### Consigne
Selon l'arrêt de la Cour suprême du Bénin du 13 novembre 2020, qu'est-ce qui définit les niveaux de compétence en matière de récusation de juge ?

La jurisprudence francophone des Cours suprêmes


recherche avancée

13/11/2020 | BéNIN | N°35

Bénin | Bénin, Cour suprême, 13 novembre 2020, 35


Texte (pseudonymisé)
N° 35/CJ-CM du Répertoire ; N° 2016-07/CJ-CM du greffe ; Arrêt du 13 novembre 2020 ; Hôtel Palace "LE PRESIDENT" Fassassi YACOUBA (Me Kadidia TOURE) C/ Le Président de la cour d’appel de Cotonou Banque Internationale du Bénin (BIBE) SA (Me Vincent TOHOZIN)

Récusation de juge – Compétence de la juridiction du 1er président de la Cour d’appel – Défaut de précision de la partie critiquée de la décision - Moyen tiré de la violation de la loi – Rejet (Oui).

En matière de récusation de juge les niveaux de compétence sont définis par la loi.

N’e

ncourt donc pas cassation l’ordonnance du premier président de la Cour d’appel rendue en vertu de l...

### Section des données

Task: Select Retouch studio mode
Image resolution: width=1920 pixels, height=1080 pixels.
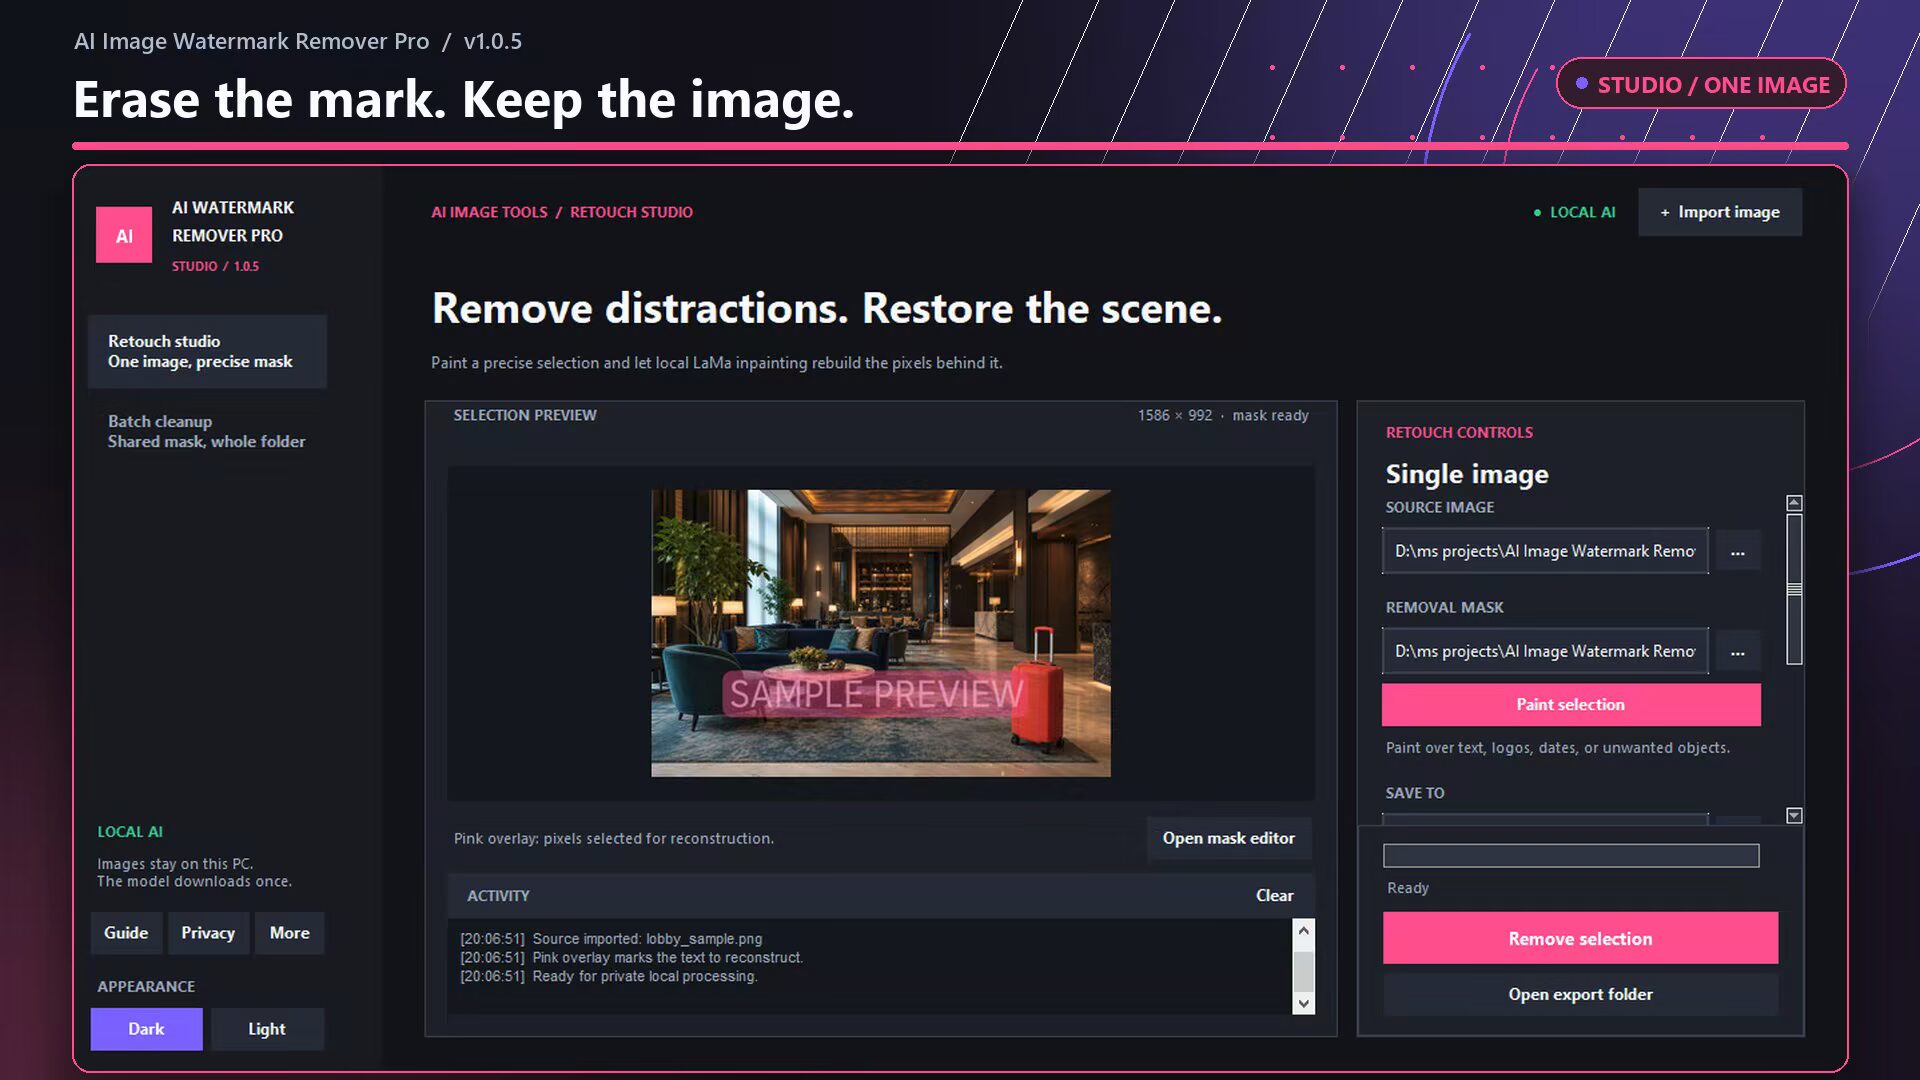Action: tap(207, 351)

### Résultat
La loi définit les niveaux de compétence en matière de récusation de juge.